Exercise details: Recast the part of the listing that opens with the line containing "Pin the window always on top" and closes with the line containing "click(x=969, y=18)" as a Markdown table with the columns Row and Listing line, skipping blank lines. Leave the pictures out of your answer.

The data:
>>>
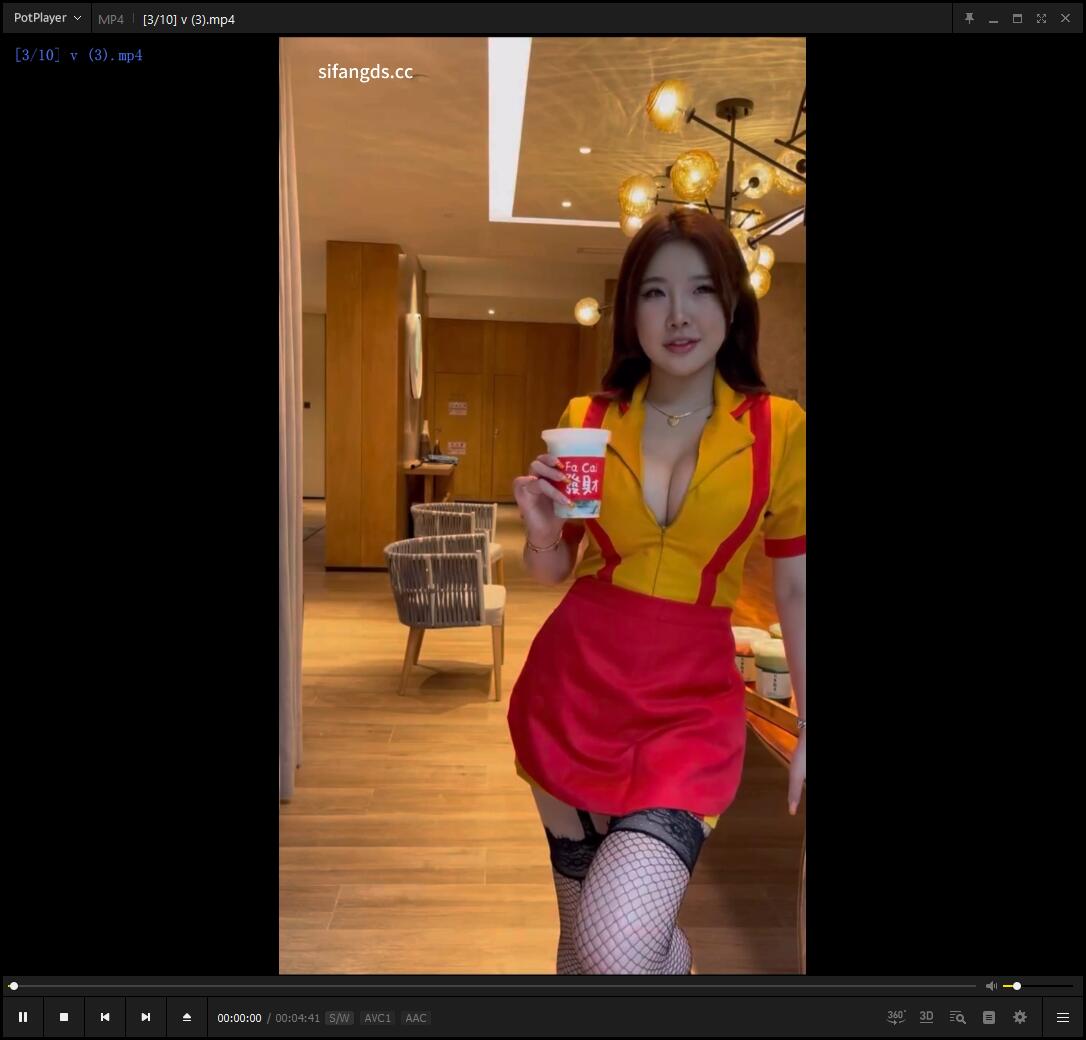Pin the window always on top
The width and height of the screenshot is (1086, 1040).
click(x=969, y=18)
<<<
>>>
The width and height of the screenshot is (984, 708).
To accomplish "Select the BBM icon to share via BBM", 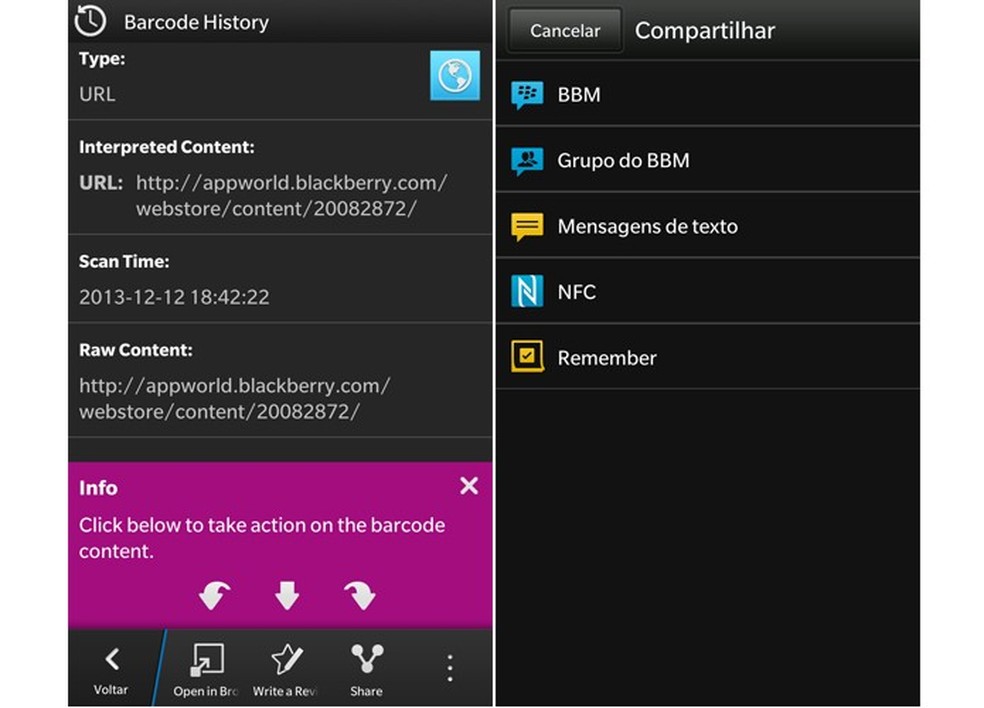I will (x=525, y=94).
<<<
Task answer:
| Row | Listing line |
|---|---|
| 1 | Pin the window always on top |
| 2 | The width and height of the screenshot is (1086, 1040). |
| 3 | click(x=969, y=18) |